De sobra es sabido que en Francia, por ejemplo, existe la tentación de suspender o reducir la cooperación con los esfuerzos desplegados por los Estados Unidos sobre la base de que, desde los días inmediatamente posteriores al 11 de Septiembre de 2001, la lucha contra el terrorismo dura y dura sin que se vislumbre un final. Sin embargo, una derrota dolorosa del equipo de Bush en las elecciones no justificaría en modo alguno una decisión de esa naturaleza al otro lado del Atlántico. Si tuviera enfrente un gobierno norteamericano que representara un espectro más amplio de opinión, al presidente francés le resultaría muy difícil explicar la retirada de los comandos franceses de Afganistán. En otras palabras, una Casa Blanca obligada a entrar por alguna forma de multilateralismo -tal y como exigen los demócratas- pondría a Europa entre la espada y la pared de manera mucho más contundente que las bravatas anteriores de la Casa Blanca, los llamamientos a las cruzadas o los sermones de cristianos renacidos sobre el fin de los tiempos.

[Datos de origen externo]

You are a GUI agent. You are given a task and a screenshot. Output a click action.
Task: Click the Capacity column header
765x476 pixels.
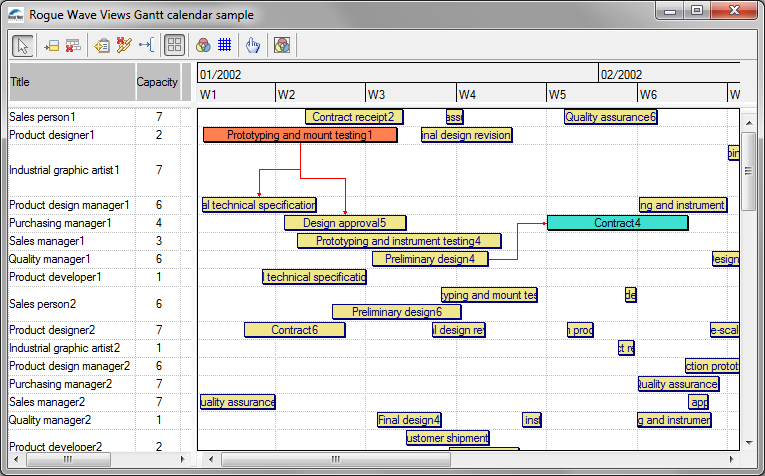click(157, 82)
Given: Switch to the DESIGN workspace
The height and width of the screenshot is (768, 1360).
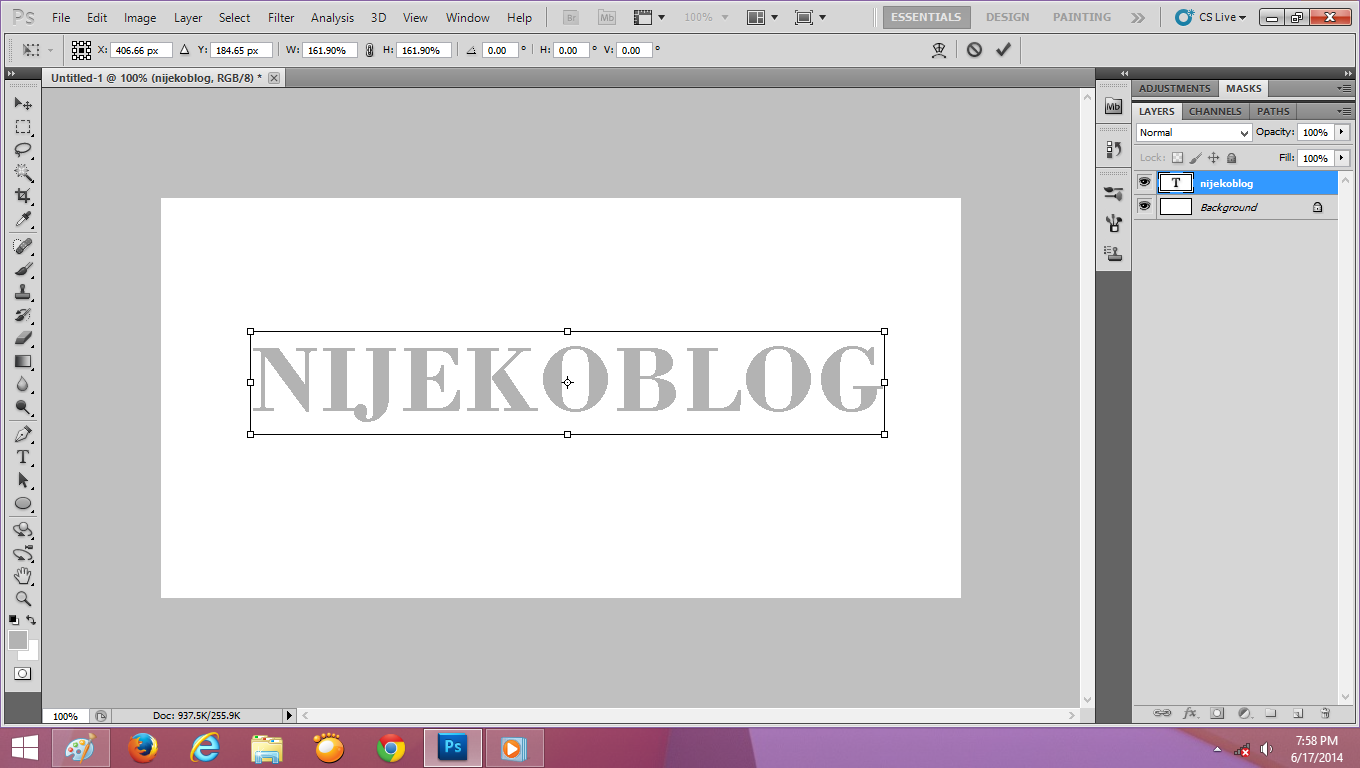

Una victoria de los partidarios de la libertad de elección de la mujer para interrumpir el embarazo en Dakota del Sur, o de los adversarios de la venta libre de armas en Ohio, obligará a la Casa Blanca, sin tener que perder la cara de manera humillante o incluso mostrándose explícitamente de acuerdo con los argumentos del ex futuro presidente Al Gore, a reconsiderar sus posiciones irresponsables sobre el Protocolo de Kioto y la contribución de los Estados Unidos a la reducción de las misiones de gases de efecto invernadero. Por mucho grupo petrolero de presión que haya, Bush no va a poder fingir que no tenía ni idea de que los norteamericanos tuvieran también algo que decir en la batalla por la supervivencia del planeta, del que todos dependemos.

En pocas palabras, que a pequeñas causas, grandes efectos. A batallas individuales, un descomunal efecto mariposa. Muy pronto lo sabremos. Las dos victorias de los maniacos de los «valores morales» en los años 2000 y 2004 no fueron nunca un movimiento, sino una batalla en la retaguardia. La dirección constante de los últimos 40 años de Historia de Estados Unidos (en favor del triunfo de los derechos y libertades, de la democratización del sur, de la relajación de las rigideces morales) demuestra que el fenómeno Bush es, por encima de todo, una última trinchera, la embestida postrera y terrible de un animal que sabe que está herido y que se juega el todo por el todo; prevalecen los motivos para estar esperanzados a pesar de las razones para estar preocupados.